**TASK BRIEF**
In the records below, pick out all lines containing the word "computer".

(Data excerpts)
== Segment start ==

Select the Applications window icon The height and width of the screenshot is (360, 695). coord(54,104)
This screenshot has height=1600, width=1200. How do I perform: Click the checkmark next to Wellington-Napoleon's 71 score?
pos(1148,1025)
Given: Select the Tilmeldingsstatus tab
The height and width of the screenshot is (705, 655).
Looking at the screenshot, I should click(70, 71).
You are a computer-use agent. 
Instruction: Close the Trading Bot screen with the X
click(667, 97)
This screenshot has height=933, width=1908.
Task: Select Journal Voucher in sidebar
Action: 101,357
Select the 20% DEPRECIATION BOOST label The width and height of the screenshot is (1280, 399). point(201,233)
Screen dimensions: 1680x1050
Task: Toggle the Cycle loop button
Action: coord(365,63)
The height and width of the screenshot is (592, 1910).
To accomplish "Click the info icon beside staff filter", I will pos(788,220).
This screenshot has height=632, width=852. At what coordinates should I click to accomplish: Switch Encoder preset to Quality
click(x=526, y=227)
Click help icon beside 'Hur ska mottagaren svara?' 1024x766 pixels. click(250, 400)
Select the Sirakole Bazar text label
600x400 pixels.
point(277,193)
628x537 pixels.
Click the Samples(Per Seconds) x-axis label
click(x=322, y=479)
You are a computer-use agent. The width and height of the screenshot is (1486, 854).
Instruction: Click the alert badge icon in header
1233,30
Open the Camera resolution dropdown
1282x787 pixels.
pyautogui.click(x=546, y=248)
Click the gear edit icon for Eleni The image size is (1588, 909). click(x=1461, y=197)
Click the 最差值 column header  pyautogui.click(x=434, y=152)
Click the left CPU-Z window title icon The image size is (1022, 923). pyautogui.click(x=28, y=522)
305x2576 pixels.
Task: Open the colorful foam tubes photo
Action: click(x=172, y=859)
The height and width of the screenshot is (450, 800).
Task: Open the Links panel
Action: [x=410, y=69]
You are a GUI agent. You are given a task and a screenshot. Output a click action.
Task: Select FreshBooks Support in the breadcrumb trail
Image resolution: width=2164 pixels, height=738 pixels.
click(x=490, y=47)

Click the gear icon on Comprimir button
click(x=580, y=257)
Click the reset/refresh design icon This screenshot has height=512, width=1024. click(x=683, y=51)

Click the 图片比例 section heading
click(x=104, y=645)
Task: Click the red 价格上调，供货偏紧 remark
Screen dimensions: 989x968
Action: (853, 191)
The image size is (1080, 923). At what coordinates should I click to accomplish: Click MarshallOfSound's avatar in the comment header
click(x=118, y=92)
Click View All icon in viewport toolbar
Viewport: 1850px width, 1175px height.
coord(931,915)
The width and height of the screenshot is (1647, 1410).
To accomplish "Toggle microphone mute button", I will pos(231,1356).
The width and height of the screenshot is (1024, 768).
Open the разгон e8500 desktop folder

== Segment end ==

**SOLUTION FOR THIS EXERCISE**
You are a computer-use agent. 
You are a computer-use agent. The width and height of the screenshot is (1486, 854).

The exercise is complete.